Evidence for the origin of land plants:

  • extant plants

    • ancestors→ phylogenetic analysis, sister group are multicellular green algae that lived in freshwater, crawled out to become land plants

    • evolutionary relationships→ there are 2 major groups of living plants

      • bryophytes→ non-vascular plants, mosses

      • tracheophytes→ vascular plants

      • most basal plants are in between these two groups

    • physiological comparisons→ comparing the physiology of multicellular green algae in freshwater and basal land plants to see the jump (evo-devo)

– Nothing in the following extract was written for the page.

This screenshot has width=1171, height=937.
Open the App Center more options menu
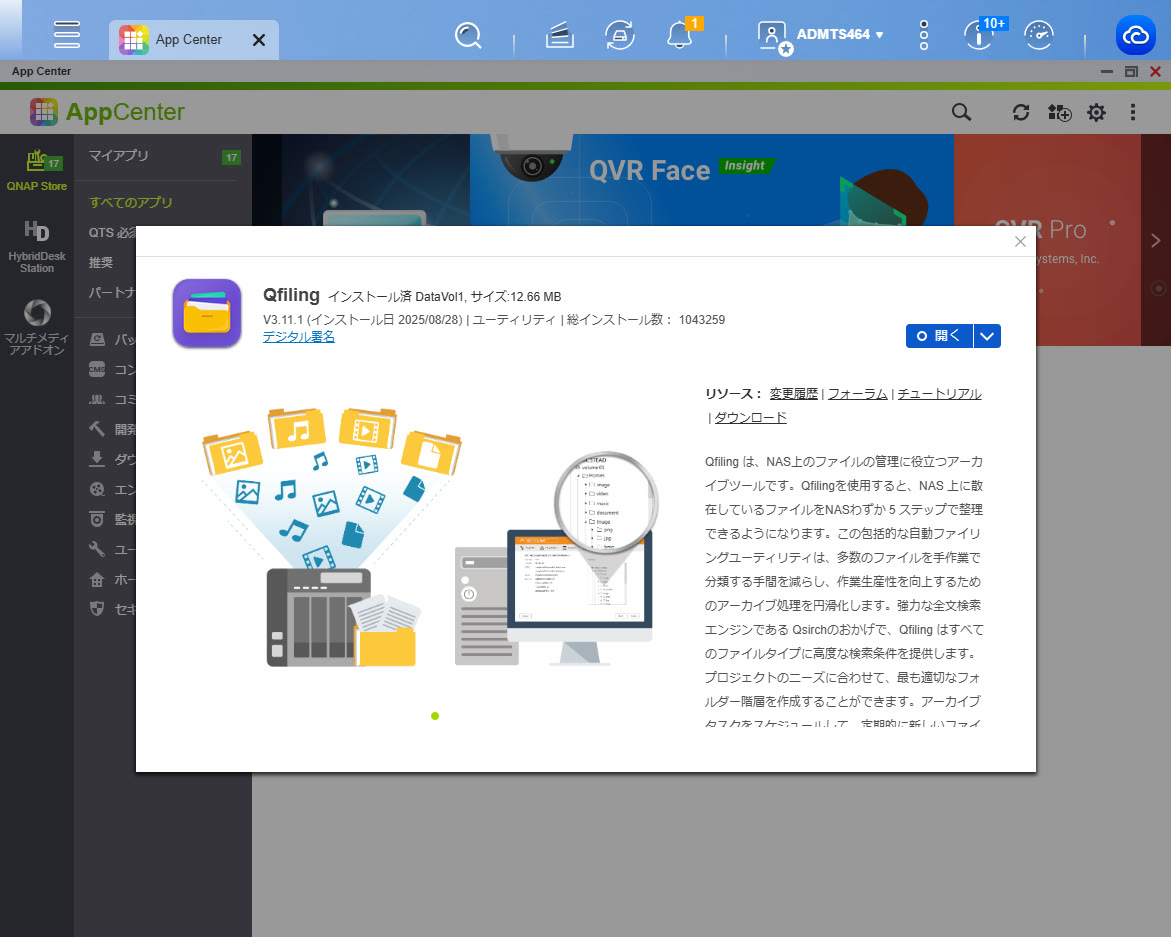[x=1133, y=113]
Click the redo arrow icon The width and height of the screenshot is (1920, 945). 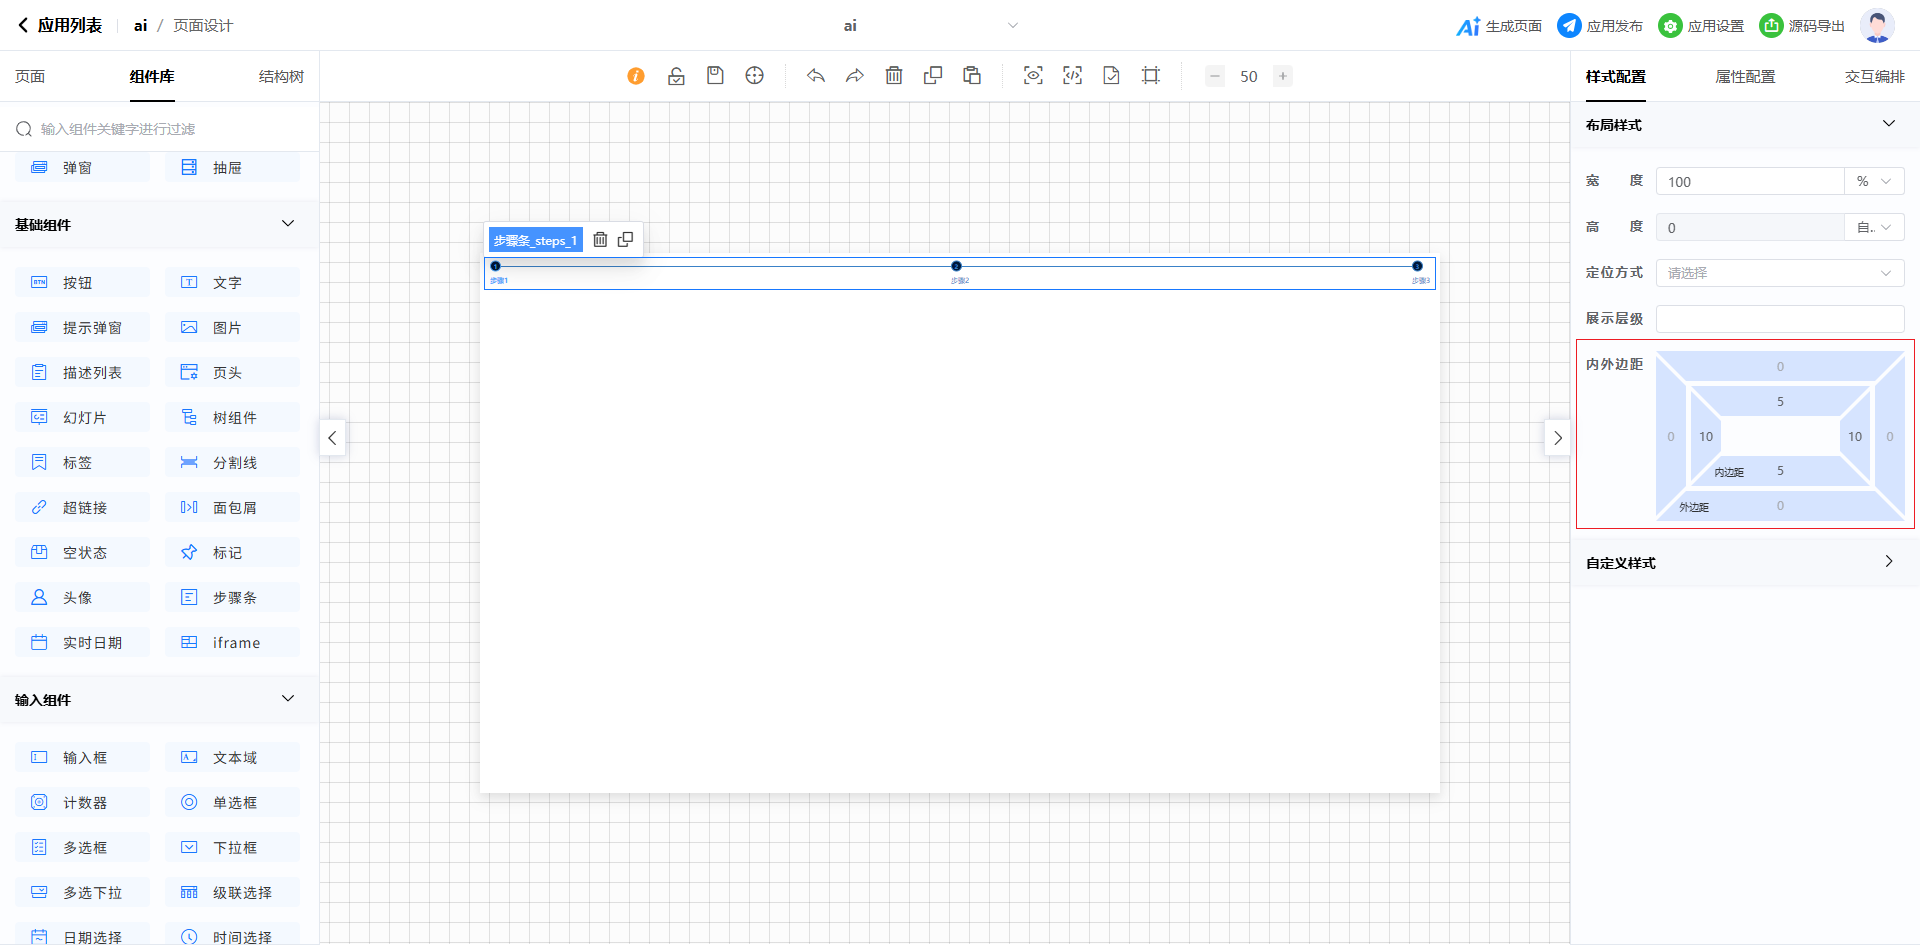(855, 76)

    • molecular clocks→ not very good for major events though

  • fossils

    • dispersed spores and megafossils→

      • earliest land plants reproduced through spores in sporopollenin walls

      • 2 fossil records

      • studying spores method→ take siltstone rock, dissolve up in hydrofluoric acid to take out inorganic, leaves organic content, put onto slide or embed in resin, study under a microscope

      • found weird spores from the mid-ordivican called cryptospores (Jane Grey)→ evidence that land plants reproducing, are spores from the earliest plants- evidence of this:

        • are modern plant spore analogues→ are the same size as modern plant spores, different in morphology though, some liverworts are tetrads w/ envelopes, form in tetrads→ evidence of meiosis, have a tough sporopollenin wall

        • are found in non-marine sediments→ lived in or around freshwater

        • old phylogeny suggested basal plants were the liverworts where these spores came from

        • walls of spores are made of parallel lamellae- same as modern plants

        • found Eophyte fossils from the Silurian that were producing cryptospores

        • found entire sporangia (used to make and store spores) in Oman from the Ordivican

        • spore wall chemical composition is identical to sporopollenin in modern plants

        → all evidence shows that these cryptospores derived from land plants in the mid-Ordivician

    • dispersed fragments→ find cuticles and tubular fragments that were suggested to be bits of plants

  • palaeoenvironments

    • palaeogeography→

      • Ordovician world→ Gondwana supercontinent (equator to the pole), find cryptospores all over the world (red dashes)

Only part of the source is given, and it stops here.